### [What is expected]
Using the records below, count the lines with "plus" in them. Give the number only.

### [Source records]
• • • • • • •

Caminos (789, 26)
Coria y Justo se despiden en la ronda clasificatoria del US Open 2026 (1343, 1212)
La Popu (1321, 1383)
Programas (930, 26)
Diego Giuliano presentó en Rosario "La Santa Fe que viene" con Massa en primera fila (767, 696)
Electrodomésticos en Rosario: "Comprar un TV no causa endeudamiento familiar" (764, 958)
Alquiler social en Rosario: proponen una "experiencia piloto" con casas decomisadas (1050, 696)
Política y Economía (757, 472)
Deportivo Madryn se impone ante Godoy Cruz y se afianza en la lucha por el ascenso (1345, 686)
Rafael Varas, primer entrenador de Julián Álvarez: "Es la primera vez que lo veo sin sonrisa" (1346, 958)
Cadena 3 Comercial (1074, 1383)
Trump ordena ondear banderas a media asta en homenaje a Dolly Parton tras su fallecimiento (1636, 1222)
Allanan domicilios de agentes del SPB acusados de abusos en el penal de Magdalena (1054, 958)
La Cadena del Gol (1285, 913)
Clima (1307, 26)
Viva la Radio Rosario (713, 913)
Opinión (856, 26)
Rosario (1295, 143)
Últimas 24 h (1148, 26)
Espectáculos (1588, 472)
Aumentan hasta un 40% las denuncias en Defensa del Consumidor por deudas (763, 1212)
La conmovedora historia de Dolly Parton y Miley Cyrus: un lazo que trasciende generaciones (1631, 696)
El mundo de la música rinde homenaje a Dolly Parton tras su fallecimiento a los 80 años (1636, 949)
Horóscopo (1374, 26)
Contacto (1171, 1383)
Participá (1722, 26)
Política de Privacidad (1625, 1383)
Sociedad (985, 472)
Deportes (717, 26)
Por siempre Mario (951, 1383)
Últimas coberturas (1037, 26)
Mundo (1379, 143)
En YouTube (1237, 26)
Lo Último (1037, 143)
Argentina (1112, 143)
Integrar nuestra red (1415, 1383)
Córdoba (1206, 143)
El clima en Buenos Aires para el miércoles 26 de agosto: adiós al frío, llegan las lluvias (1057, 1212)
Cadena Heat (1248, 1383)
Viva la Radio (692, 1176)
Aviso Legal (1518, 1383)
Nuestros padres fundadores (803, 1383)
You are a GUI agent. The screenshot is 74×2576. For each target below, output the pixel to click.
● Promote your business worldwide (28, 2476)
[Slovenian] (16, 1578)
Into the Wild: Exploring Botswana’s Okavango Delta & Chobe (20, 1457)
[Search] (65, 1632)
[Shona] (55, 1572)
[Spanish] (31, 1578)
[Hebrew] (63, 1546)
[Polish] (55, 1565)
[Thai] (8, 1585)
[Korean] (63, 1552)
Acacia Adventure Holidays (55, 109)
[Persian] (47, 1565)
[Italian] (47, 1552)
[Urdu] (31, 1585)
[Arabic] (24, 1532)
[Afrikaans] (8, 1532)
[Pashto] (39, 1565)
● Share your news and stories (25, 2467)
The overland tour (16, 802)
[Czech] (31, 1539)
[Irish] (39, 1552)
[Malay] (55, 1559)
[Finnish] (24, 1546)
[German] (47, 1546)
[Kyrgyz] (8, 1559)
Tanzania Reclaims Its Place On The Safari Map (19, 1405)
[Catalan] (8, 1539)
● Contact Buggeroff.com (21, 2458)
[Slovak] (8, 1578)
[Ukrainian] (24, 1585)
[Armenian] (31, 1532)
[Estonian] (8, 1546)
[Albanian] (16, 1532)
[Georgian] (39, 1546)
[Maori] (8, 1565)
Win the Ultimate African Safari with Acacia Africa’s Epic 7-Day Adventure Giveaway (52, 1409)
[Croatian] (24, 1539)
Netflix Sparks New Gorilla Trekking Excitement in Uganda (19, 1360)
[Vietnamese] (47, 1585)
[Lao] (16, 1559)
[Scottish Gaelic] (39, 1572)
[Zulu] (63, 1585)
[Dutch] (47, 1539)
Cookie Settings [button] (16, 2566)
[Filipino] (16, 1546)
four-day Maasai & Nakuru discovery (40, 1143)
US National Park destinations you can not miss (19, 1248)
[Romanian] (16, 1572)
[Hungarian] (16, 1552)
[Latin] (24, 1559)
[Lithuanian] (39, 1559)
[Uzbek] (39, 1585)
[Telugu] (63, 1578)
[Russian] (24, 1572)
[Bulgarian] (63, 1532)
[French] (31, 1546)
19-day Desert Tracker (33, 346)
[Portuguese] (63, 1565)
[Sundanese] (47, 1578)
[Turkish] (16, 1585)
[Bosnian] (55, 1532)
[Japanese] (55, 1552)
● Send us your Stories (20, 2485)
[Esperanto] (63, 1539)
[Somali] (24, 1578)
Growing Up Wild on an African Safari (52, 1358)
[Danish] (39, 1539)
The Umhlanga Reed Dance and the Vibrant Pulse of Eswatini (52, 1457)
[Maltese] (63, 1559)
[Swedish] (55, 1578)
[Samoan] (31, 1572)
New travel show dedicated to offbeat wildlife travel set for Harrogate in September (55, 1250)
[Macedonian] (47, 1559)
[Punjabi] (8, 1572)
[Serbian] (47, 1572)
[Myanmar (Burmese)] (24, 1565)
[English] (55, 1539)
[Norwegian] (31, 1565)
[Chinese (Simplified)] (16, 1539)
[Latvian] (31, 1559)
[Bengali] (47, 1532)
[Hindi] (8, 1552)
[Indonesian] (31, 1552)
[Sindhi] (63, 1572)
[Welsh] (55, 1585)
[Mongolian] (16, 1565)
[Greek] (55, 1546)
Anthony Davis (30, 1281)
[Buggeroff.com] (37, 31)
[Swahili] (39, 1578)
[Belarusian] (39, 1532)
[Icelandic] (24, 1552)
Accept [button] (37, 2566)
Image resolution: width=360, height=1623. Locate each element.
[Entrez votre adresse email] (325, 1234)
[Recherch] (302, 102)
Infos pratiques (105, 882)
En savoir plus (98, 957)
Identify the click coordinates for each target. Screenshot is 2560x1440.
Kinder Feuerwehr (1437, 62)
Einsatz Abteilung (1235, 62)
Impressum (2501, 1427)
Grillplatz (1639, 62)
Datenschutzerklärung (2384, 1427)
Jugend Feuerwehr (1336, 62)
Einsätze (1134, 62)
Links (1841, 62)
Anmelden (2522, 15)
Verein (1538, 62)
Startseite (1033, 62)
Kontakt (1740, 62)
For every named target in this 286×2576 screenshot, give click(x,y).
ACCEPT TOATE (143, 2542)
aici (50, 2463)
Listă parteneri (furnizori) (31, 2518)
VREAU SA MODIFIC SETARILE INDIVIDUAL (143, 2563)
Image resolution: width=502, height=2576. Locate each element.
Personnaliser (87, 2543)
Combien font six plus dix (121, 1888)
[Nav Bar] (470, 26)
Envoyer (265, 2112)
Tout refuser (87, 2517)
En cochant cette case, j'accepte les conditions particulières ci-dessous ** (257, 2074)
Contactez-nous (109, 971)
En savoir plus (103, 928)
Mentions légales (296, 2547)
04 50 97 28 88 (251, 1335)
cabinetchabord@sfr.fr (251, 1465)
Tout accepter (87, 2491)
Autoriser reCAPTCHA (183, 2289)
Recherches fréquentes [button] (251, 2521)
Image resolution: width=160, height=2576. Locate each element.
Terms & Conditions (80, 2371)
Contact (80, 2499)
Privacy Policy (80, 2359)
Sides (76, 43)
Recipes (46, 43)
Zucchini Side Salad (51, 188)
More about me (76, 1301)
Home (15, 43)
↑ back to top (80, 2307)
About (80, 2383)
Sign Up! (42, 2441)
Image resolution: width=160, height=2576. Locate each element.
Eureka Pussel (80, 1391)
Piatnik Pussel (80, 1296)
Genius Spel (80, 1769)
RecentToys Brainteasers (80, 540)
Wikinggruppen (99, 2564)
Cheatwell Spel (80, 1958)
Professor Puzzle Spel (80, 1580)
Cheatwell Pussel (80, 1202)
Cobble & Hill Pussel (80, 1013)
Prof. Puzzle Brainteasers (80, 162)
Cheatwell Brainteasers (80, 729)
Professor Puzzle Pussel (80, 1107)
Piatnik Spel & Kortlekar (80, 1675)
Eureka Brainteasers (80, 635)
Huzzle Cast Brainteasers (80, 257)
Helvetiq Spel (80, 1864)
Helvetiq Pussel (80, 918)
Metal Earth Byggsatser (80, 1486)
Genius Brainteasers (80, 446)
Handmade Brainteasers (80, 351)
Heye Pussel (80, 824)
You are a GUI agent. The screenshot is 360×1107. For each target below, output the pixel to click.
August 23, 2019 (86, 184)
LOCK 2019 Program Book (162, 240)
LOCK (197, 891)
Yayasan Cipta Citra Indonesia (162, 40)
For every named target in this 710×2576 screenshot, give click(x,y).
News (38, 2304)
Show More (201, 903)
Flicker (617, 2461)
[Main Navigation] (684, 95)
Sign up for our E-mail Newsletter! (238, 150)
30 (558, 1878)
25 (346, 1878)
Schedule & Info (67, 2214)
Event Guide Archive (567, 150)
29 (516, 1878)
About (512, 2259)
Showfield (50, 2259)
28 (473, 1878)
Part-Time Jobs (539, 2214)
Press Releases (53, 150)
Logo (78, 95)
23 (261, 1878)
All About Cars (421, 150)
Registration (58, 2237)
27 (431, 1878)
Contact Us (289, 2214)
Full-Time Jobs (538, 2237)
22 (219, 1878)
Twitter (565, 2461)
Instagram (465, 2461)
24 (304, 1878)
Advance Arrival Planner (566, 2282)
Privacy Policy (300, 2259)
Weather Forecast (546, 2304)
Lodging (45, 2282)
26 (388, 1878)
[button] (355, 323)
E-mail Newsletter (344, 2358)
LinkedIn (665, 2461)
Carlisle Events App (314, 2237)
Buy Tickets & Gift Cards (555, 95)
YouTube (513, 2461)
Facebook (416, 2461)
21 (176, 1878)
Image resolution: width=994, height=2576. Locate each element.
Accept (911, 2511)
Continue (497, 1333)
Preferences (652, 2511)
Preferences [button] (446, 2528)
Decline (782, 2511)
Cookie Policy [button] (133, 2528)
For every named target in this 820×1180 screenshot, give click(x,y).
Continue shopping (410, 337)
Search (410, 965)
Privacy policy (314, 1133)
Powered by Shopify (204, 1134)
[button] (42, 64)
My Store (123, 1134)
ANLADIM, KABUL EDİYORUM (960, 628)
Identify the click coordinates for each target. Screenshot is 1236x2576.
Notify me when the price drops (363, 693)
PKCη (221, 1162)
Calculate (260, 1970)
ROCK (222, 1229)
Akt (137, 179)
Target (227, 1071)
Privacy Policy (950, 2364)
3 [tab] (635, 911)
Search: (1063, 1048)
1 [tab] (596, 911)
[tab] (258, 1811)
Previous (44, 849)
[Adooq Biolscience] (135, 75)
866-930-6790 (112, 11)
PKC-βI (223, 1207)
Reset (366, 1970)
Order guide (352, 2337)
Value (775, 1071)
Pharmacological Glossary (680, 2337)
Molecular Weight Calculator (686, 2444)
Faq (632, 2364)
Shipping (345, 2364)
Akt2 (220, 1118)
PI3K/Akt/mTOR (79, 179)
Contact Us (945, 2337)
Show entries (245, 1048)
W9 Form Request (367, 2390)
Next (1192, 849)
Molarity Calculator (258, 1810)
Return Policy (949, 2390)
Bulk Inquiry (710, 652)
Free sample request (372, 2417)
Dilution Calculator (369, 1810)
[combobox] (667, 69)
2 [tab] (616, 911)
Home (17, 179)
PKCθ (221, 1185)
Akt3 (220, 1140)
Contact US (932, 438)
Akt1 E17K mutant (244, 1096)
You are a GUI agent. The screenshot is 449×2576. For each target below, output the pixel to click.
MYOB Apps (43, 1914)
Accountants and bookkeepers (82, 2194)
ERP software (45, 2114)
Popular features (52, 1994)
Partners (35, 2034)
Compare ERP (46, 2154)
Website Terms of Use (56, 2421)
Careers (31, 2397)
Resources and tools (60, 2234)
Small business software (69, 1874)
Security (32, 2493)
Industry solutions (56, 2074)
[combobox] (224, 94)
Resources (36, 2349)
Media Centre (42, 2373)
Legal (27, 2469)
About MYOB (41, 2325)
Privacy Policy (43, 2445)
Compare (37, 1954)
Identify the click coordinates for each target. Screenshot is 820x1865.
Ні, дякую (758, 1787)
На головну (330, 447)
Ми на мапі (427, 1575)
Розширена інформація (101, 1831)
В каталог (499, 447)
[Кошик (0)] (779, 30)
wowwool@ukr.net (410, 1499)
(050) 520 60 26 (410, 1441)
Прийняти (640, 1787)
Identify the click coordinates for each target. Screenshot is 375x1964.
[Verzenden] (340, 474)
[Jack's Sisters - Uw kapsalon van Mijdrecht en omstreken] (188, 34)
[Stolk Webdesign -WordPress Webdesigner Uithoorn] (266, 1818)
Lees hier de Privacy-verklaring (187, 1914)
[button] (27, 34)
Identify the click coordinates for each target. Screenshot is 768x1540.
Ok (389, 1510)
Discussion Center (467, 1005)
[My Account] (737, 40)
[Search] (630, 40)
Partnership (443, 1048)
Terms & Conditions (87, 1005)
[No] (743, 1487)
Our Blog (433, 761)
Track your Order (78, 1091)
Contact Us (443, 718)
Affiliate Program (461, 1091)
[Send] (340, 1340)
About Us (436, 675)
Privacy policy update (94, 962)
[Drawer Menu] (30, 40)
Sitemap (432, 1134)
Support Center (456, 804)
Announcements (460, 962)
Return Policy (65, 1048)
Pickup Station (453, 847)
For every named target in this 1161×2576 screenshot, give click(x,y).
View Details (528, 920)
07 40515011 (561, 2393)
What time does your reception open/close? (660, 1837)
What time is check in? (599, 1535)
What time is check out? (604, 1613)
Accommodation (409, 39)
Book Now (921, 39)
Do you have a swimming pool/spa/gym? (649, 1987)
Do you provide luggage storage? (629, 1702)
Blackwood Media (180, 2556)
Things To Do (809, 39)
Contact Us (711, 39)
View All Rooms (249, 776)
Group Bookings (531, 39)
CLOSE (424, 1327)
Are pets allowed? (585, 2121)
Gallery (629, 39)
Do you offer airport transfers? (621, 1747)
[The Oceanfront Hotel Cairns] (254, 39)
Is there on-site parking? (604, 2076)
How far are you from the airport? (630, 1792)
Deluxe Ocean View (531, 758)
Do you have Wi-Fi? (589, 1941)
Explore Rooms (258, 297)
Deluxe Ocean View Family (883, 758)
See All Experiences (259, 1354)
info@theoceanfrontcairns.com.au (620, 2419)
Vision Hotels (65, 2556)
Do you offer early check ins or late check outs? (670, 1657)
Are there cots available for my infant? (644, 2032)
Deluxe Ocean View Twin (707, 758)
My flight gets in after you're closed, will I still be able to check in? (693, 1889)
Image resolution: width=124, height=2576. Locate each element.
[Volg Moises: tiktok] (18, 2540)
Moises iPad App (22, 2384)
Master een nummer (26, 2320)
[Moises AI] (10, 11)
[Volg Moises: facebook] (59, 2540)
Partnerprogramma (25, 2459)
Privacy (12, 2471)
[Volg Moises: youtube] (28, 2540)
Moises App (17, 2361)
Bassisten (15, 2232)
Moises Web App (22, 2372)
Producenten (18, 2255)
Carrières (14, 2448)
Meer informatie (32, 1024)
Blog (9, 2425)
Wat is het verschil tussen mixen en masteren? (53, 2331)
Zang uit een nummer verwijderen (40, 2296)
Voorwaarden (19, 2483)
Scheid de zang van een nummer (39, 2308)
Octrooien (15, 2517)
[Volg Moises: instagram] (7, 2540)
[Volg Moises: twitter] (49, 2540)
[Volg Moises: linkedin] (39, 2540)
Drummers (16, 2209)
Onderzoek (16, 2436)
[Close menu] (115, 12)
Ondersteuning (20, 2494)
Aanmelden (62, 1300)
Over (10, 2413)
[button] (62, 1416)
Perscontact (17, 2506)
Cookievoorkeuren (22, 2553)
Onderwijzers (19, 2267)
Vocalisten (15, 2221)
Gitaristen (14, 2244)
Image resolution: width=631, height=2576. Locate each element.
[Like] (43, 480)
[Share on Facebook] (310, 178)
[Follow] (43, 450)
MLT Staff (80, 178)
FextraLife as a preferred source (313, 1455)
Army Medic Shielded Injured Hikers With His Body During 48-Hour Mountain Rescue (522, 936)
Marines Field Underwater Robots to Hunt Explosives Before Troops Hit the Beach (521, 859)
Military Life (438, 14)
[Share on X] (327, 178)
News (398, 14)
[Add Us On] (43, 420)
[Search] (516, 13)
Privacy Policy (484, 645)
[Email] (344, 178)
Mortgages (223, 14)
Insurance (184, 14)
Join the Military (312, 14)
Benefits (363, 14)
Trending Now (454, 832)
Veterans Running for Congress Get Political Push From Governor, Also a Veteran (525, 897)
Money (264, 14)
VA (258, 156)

• • • • • • •

### [Task output]
3